The Immigration and Nationality Act Amendments of 1965, the 1986 Immigration Reform and Control Act, and the 1990 Immigration Act put in place the basic architecture of contemporary immigration policy. Since 9/11 there have been several attempts to significantly revise immigration laws, most of these efforts have failed.
Each year roughly 700,000 legal immigrants enter the United States. Illegal immigration is tough to track, but net inflows — number entering minus number returning — are credibly estimated to have plunged below 100,000 since the Great Recession (2007). According to the Pew Research Center, since 2012 it is possible that more Mexicans living in the United States have returned to Mexico than have crossed north.
If so, this would restore a long-time pattern of Mexican and Central American migration. According to Madeline Zavodny with the American Enterprise Institute:
It is worth noting that historically many unauthorized immigrants did not settle permanently in the United States. Instead, they worked here temporarily, saved some money and returned home; many repeated this on a seasonal basis for years but ultimately retired at home, where their family members had remained. Since the 1980s, however, there has been a gradual shift toward unauthorized immigrants settling in the United States and reuniting with family members here. One reason for this was the 1986 Immigration Reform and Control Act (IRCA) legalization program, which enabled some 2.7 million unauthorized immigrants to receive permanent legal status. Another reason is the increased difficulty in crossing the U.S.-Mexico border due to tighter border security. As it has become harder to re-enter the United States, unauthorized immigrants have increased their length of stay here.
Increased economic opportunity in Mexico — strongly tied to a declining birth-rate — is one of several factors that have shifted migration patterns. “The immigration debate seems to be stuck around the year 2006, and before then,” says Alex Nowrasteh, an immigration analyst at the libertarian Cato Institute.
Japan or New Zealand can conceivably manage their immigration policy with a border strategy. Most large, affluent, culturally diverse nations (or regions, ala the European Union) will find a border strategy to be about as effective as the Maginot Line. To be effective much more attention is required to shape the strategic context for migration… as distant from the border as possible.

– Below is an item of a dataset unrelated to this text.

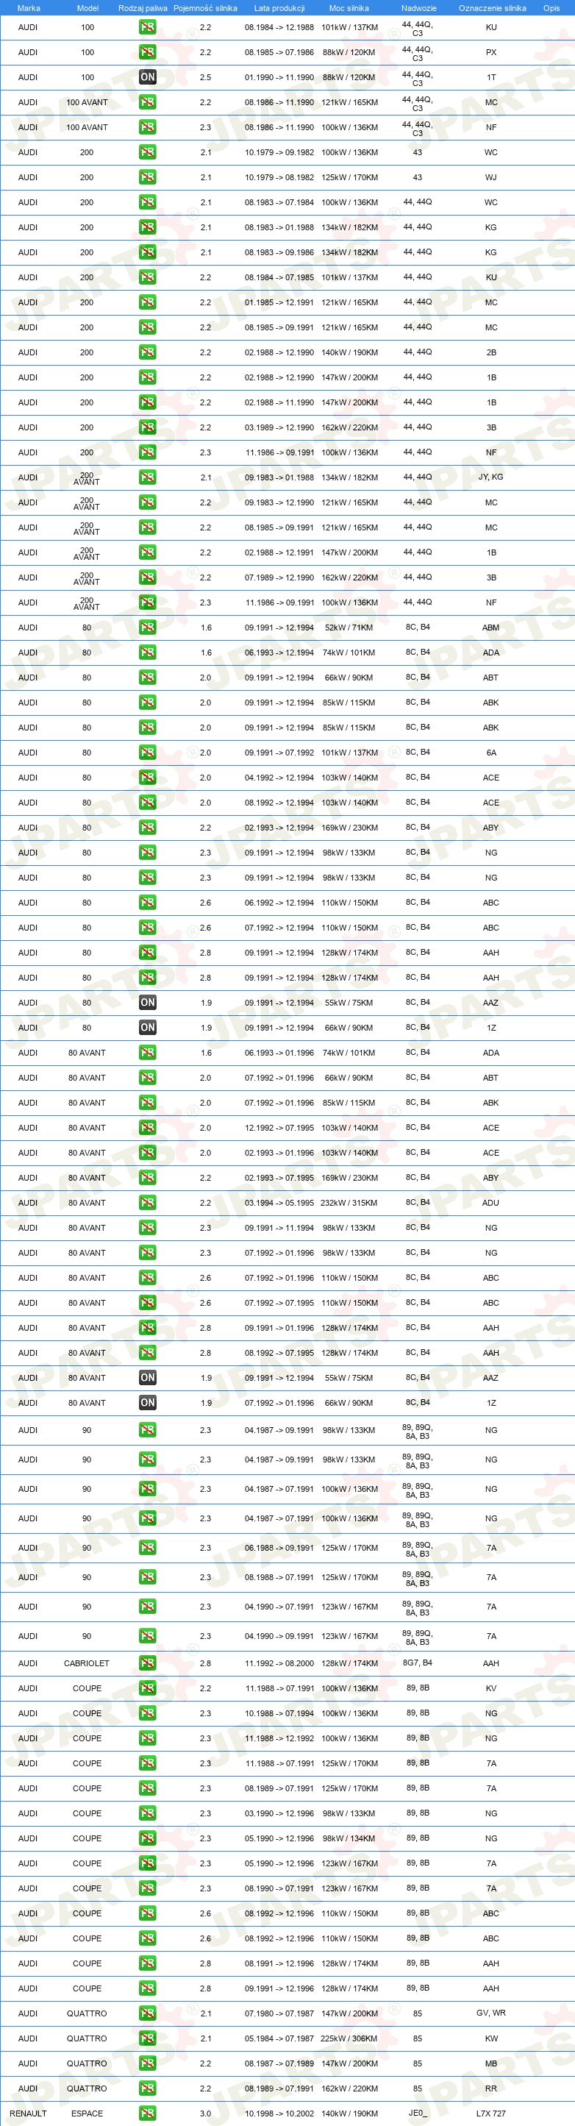575x2126 pixels.
Task: Select the Rodzaj paliwa column header
Action: click(x=143, y=8)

For example, last week Refugees International released a new report on violence in El Salvador. In the last six months, there have been over 3000 murders in this nation of 6 million. According to the report:
More children are killed in El Salvador per capita than in any other country. Two gangs are largely responsible for this increasing violence. These gangs, the Mara Salvatrucha (MS-13) and Barrio 18 (18th Street) originated in Los Angeles, but after 1996, thousands were deported to El Salvador in a process that has been described as “unintentional state-sponsored gang migration.” By 2005, El Salvador had 10,000 active gang members, and this number has only grown in the intervening years. Currently, there are 70,000 members of the MS-13 and 18th Street gangs operating in El Salvador…
Does this situation present a potential immigration challenge to the United States? Last summer we had a dramatic example of the possibility. Since then the situation in Central America has only gotten worse. Does the strength of Central American gangs and their contacts with US and international criminal/terrorist organizations present a potential threat beyond immigration? Is the US national interest our only concern in this context? Should it be?
Where would you prefer to engage the potential threat? How would you prefer to reduce the potential threat? When is the right time to engage? The Refugees International Report offers some answers.